Gold-studded microcapsule could lead to targeted chemotherapy
Researchers in Germany have developed a tiny microcapsule studded with gold nanoparticles that can release substances inside a tumour cell when hit with a laser impulse.
Scientists at the Max Planck Institute of Colloids and Interfaces in Potsdam, Germany, and Ludwig-Maximilian-University in Munich constructed microcapsules only a few thousandths of a millimetre in diameter.
The walls of the particles were made of alternating layers of positively and negatively charged polymers, allowing them to pass easily across a cells outer membrane.
The capsules were filled with a fluorescent marker dye, and were then studded with gold nanoparticles, before being exposed to cancer cells.
When bombarded with laser light, the gold particles heated up, splitting open the capsules? walls and releasing their contents inside the cells.

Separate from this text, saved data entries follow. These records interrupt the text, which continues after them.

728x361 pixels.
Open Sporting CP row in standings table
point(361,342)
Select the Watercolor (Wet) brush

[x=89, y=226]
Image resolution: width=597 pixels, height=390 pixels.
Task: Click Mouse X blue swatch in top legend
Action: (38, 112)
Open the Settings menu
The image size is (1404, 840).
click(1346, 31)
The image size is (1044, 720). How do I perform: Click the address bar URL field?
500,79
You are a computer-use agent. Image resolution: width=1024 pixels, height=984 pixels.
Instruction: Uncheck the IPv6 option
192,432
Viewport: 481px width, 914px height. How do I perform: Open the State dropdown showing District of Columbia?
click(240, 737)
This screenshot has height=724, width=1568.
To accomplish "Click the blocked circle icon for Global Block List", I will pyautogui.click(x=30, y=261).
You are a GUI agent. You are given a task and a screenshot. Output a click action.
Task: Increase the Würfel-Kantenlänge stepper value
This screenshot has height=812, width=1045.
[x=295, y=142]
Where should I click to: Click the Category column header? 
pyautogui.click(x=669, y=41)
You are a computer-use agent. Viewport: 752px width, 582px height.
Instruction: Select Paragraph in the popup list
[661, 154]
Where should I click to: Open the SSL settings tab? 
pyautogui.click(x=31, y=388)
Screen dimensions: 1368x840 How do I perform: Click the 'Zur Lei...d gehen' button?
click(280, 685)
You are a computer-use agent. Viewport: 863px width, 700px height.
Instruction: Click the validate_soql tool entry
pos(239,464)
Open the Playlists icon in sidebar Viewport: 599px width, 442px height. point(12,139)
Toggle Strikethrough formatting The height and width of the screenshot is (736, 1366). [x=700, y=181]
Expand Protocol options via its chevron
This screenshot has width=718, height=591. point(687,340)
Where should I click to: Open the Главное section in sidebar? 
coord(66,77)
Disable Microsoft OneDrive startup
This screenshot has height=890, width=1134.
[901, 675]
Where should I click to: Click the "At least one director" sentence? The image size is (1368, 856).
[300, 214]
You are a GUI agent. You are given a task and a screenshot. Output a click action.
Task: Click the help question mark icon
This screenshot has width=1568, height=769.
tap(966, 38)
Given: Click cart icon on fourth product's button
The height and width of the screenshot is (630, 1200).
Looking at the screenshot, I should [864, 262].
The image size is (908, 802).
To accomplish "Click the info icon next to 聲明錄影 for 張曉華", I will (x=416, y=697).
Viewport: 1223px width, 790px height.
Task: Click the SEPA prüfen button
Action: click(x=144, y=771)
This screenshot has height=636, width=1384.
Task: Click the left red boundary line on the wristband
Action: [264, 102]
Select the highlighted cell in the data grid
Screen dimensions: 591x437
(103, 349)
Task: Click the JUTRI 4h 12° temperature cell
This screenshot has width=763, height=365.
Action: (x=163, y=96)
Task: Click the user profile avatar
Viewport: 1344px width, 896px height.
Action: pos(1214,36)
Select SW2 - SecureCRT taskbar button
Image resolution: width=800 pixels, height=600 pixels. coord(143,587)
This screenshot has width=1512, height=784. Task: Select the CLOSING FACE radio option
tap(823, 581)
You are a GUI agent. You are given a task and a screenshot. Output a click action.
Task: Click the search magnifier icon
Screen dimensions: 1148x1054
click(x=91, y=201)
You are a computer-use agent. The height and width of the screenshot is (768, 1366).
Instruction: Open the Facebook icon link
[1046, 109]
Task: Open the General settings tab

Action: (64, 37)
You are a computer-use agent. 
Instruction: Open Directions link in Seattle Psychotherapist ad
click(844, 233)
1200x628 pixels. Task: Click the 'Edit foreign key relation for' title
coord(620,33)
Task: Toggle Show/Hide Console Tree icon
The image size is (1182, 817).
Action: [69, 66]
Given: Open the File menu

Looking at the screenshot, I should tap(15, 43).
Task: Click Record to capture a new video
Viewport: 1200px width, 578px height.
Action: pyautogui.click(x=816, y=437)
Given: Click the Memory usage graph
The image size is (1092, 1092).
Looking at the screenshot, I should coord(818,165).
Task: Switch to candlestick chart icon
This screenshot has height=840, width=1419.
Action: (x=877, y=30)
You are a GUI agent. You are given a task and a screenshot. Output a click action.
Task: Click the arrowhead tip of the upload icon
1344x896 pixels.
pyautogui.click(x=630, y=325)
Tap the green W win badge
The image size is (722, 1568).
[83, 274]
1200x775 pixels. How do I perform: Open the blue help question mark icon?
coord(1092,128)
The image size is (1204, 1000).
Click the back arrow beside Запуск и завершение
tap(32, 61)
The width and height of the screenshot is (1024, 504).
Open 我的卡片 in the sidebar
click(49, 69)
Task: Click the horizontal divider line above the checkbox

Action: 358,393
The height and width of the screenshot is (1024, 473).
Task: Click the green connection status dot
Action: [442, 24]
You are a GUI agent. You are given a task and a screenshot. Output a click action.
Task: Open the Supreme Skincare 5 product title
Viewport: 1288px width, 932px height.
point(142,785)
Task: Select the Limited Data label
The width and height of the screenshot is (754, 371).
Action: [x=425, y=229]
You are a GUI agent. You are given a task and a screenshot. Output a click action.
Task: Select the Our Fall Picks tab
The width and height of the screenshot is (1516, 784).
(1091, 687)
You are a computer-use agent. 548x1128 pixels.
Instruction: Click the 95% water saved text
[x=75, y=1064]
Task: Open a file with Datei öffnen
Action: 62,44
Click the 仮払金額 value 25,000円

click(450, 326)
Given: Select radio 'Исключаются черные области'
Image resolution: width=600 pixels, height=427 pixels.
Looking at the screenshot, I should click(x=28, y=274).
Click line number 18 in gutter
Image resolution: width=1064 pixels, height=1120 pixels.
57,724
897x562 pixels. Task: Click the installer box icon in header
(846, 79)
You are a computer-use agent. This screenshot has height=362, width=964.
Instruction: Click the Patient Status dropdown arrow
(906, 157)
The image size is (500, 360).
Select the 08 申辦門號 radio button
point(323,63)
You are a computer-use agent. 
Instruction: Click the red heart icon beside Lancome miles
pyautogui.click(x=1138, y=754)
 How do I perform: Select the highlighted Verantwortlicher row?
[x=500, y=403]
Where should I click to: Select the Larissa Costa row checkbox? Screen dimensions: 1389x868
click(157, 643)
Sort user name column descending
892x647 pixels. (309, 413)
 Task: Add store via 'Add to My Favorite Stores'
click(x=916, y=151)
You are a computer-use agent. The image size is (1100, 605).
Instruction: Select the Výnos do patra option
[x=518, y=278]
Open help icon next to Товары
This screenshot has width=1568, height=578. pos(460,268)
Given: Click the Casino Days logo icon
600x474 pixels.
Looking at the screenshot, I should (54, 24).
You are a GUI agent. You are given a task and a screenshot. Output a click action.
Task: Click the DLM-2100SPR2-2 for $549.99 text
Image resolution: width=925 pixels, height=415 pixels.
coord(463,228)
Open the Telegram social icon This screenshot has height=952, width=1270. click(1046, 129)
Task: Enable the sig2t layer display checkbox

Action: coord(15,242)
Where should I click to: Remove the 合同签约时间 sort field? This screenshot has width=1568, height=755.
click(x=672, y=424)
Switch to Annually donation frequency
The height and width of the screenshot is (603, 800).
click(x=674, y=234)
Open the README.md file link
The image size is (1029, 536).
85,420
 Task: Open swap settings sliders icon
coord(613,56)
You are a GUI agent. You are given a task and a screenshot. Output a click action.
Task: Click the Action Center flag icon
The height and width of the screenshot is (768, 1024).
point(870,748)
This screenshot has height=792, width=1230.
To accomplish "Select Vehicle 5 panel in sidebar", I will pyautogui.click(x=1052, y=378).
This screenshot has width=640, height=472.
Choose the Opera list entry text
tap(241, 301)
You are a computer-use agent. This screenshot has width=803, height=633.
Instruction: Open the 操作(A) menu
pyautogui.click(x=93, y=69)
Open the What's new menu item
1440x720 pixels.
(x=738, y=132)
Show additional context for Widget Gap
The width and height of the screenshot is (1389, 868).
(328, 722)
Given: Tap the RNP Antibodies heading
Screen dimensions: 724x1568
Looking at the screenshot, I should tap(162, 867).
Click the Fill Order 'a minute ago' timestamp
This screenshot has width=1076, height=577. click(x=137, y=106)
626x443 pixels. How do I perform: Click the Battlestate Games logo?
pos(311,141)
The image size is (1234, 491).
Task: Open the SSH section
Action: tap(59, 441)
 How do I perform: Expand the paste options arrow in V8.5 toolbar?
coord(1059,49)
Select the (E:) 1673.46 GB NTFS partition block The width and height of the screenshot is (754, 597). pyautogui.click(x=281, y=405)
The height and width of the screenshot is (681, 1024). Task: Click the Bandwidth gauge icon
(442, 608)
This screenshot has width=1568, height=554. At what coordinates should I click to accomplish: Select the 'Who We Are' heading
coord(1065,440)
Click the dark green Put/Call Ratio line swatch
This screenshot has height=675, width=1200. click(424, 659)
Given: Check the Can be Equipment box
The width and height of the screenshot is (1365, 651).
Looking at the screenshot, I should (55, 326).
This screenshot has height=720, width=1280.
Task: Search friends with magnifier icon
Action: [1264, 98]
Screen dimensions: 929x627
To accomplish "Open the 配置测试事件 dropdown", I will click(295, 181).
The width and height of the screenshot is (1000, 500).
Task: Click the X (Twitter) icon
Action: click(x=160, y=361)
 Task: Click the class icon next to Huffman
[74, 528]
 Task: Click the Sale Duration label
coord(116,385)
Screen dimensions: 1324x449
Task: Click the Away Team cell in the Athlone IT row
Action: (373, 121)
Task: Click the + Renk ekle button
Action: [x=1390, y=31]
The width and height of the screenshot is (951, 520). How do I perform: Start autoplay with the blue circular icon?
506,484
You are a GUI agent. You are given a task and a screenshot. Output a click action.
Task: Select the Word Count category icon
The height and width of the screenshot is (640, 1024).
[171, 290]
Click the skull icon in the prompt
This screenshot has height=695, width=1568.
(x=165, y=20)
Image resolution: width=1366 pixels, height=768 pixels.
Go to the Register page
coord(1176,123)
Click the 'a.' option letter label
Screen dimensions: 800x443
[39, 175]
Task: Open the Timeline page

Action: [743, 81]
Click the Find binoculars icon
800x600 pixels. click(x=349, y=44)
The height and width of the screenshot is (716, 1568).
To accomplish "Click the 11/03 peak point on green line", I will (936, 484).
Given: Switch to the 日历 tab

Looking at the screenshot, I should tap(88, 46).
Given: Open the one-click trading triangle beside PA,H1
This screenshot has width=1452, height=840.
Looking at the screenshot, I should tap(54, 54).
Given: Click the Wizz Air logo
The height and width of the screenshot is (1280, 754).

The method has so far only been used on isolated tumour cells but Professor Helmuth Mohwald, director of the Max Planck Institute of Colloids and Interfaces, said: "In principle, however, active substances could be released into the body this way." The next step is to find a way to target the microcapsules specifically to cancer cells.
"We have to add some kind of feature to the capsules so that they only recognise the target cells," said Professor Mohwld. Only these cells would then allow microcapsules through their membrane.
Cancer Research UK cautiously welcomed the development. "This is interesting work there are many laboratories around the world trying out all manner of high-tech methods to target drugs to cancer cells," said Henry Scowcroft, senior information officer at the charity.
"This laser-activated technology, as with all other potential targeting mechanisms, needs to be proven to be safe and reliable if it is ever to be used to beat cancer." The research was published in the journal Angewandte Chemie.